All these rainy days are getting to me....I am so ready for some sun and cheery weather. I am really happy about doing the 5K on Sunday. It has given me something to focus on for me and make sure that I get out of the house for a run (other than chasing the kids ;-) on most days...total bonus is that my scale is co-operating too and heading southbound!
A Facebook post the other day got me thinking about time (and yes I have been spending way too much time on the computer ... did I mention that it has been raining and raining and raining!!!). It made me reflect on how I use my time and got me thinking about the choices we make in life. How do we know that we make the right decisions and how often do we wish that we made a different one...or maybe not truly a different one but just that the circumstances were a little bit different.

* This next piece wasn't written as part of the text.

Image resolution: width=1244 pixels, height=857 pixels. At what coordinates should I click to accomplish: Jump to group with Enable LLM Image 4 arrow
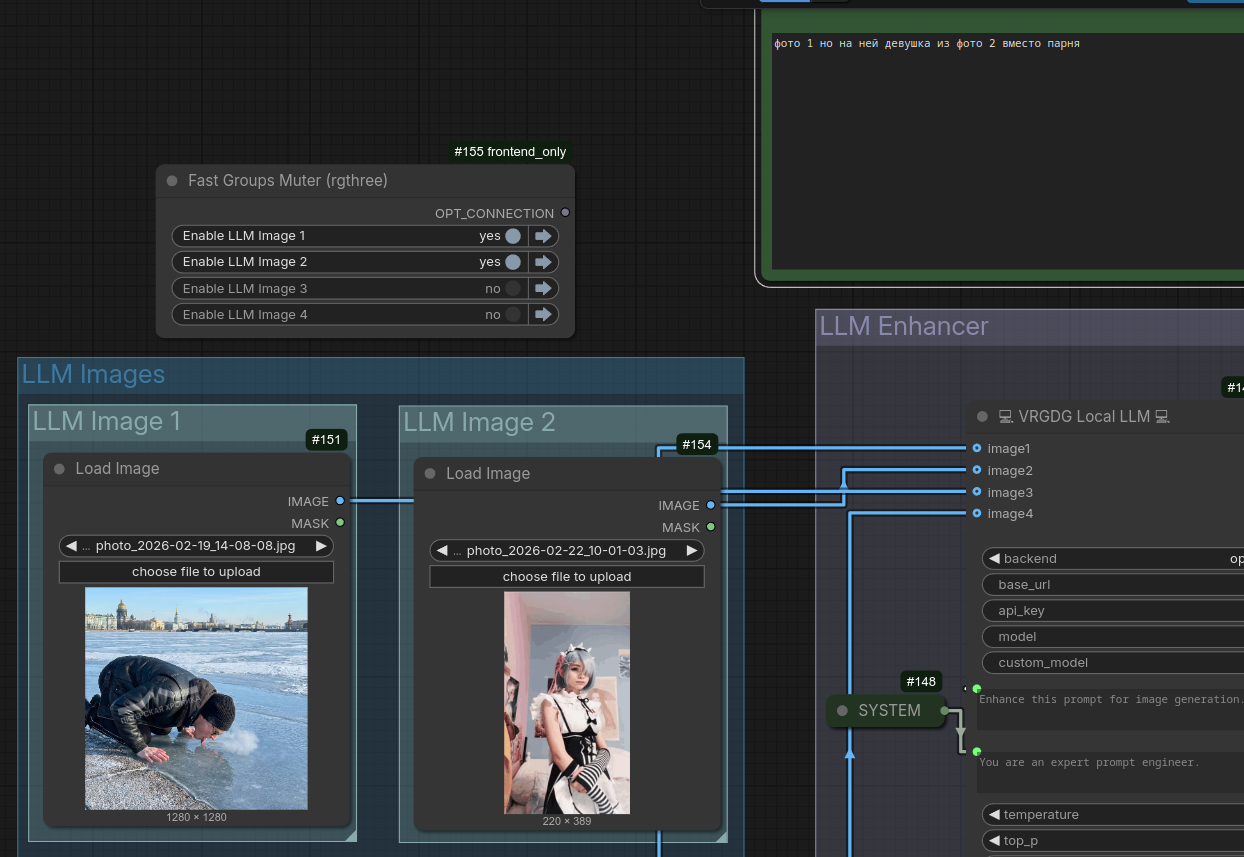pos(543,314)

Do you ever have those days where you wish things were just a little bit
different .. that you could go back in time or stop time for just a
little while? I sure do ... while I think that I have gotten better at using my time well instead of wasting it (ok ok ... spending endless time on the computer after the kids go to bed being hooked on some netflix series is probably not so well spent but I digress)... I know there is always room for improvement.
Running has given me even more time to think. It gives me a solid 20 minutes to just think and plan...some days I try to really "just get out of my head" and and focus on my run ... but it seems that my brain will just not turn off!

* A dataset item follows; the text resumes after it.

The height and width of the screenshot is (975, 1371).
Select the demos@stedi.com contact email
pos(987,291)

The last few days, I have been thinking about and missing my dad a great deal. I still cannot hear his voice in my head and I miss it. I wish I had just a little more time with him .. wishing that our last time together was not so filled with sadness and difficulty understanding each other. I would give much to hear his voice again and to see his smile. I look at pictures and see my dad. But my mental image of him is from after his stroke and his face is not truly my dad's .. while I do feel lucky that he Skyped me the day before his stroke, it makes me sad that our conversation was ever so brief. He had just installed Skype and I remember him saying how happy he was to now be able to Skype me whenever he wanted ... we quickly rang off as we were both busy but little did we both know that this would be both his first and last time to Skype me. Had I known that, I would have spent all day on the computer with him! But alas somethings were not meant to be... I just hope some day, my memory of his voice will be unlocked in my brain and I will be able to recollect both his smiling face and the sound of his voice.
Of course no one can go back in time... no one can stop it even ever so briefly. We can only make the best choice at any given point in time. Time will continue to fly by and tomorrow all we can do is linger in the memories of today. I find myself thinking a lot about what memories I leave with my children. I try to give them freely all the time they want and need (and more so than they really want as evidenced by grouchy pre-teens who really do not always want to spent time with mom but rather be out with friends or "waste" time on the computer...just like mom!)... hoping that many happy moments are being lodged deep within them like little treasures to one day be unraveled when they have just a little time to sit quietly and remember what once were.